In the Motion to Compel Defendant requests additional deposition time with Barbara
Ley, Plaintiff's damages expert, having conducted five hours of the seven permitted by Rule
30(d)(1) and desires to take her deposition before July 1, 2012. For the reasons set forth
above with regard to Mr. Reese, the Court grants Defendant's request to compel the
deposition of Ms. Ley before July 1, 2012. With regard to the time permitted for Defendant's
deposition of Ms. Ley, the Court finds as follows.

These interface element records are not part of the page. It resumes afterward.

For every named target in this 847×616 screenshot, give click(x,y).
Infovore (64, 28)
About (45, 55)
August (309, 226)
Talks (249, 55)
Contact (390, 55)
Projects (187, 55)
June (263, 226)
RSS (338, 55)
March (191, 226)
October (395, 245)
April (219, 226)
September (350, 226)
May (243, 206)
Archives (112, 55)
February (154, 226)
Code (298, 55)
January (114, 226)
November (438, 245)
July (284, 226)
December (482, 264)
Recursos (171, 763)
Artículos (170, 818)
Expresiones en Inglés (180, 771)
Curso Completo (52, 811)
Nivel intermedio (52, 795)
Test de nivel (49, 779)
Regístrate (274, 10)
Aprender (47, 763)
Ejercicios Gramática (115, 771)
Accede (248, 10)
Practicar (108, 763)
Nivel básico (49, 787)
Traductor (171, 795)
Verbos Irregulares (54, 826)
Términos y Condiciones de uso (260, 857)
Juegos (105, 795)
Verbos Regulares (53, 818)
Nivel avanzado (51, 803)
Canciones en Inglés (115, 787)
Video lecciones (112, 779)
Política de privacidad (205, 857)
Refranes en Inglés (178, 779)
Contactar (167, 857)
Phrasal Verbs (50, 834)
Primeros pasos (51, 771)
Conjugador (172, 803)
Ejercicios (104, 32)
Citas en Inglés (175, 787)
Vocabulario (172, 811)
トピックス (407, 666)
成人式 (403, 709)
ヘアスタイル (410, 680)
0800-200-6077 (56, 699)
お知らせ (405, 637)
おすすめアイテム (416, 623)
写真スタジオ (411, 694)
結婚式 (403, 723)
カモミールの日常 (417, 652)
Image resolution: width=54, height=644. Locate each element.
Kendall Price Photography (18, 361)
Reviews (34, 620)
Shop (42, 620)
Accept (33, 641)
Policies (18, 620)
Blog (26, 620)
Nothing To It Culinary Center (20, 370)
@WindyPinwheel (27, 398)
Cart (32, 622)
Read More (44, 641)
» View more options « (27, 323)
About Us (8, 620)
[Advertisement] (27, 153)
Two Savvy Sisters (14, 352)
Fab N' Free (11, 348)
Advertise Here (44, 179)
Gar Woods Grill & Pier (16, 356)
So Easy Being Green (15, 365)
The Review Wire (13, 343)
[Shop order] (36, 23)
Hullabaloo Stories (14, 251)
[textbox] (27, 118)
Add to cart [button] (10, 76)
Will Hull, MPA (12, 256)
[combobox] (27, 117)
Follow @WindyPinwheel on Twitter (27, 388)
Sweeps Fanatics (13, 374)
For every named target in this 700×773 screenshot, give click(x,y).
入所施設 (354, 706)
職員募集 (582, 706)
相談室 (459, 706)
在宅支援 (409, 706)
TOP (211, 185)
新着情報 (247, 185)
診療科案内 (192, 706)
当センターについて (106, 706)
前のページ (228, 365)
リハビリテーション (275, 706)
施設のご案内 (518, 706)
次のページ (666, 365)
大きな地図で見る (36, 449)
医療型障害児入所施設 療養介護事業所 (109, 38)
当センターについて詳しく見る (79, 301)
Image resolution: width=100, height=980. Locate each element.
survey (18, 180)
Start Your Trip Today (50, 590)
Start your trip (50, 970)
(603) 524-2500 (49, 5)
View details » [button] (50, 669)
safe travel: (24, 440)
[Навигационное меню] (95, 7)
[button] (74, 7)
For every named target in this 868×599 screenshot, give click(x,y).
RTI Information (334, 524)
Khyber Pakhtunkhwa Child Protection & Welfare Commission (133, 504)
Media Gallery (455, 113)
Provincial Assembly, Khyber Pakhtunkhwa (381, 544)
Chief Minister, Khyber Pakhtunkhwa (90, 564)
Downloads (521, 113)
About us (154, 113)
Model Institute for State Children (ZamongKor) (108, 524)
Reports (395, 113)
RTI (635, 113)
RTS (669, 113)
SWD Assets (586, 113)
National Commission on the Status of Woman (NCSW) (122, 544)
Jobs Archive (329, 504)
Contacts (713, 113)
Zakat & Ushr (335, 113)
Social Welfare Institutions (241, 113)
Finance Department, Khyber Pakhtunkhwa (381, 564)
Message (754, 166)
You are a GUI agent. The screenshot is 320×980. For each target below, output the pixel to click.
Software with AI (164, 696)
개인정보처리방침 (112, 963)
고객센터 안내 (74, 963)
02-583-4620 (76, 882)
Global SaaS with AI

Rule 30(d)(1) provides that "[u]nless otherwise stipulated or ordered by the court, a
deposition is limited to 1 day of 7 hours. The court must allow additional time consistent with
Rule 26(b)(2) if needed to fairly examine the deponent or if the deponent, another person,
or any other circumstance impedes or delays the examination." Id. The Court finds that in
this case, where Ms. Ley serves as the primary Plaintiff's witness on damages and she is
prepared to theorize that the class suffered in excess of $120,000,000.00 in damages, based
on years of sales information, that Defendant would be hard pressed to complete her
deposition in seven hours. The Court finds that Defendant has established good cause for
extension of additional deposition time, and accordingly, Defendant is hereby permitted to
conduct a total of 14 hours of deposition with Ms. Ley without requiring additional
authorization from the Court.
Defendant's Motion to Compel is GRANTED as set forth further herein, and Plaintiff's
Motion to Quash/Motion for Protective Order is DENIED.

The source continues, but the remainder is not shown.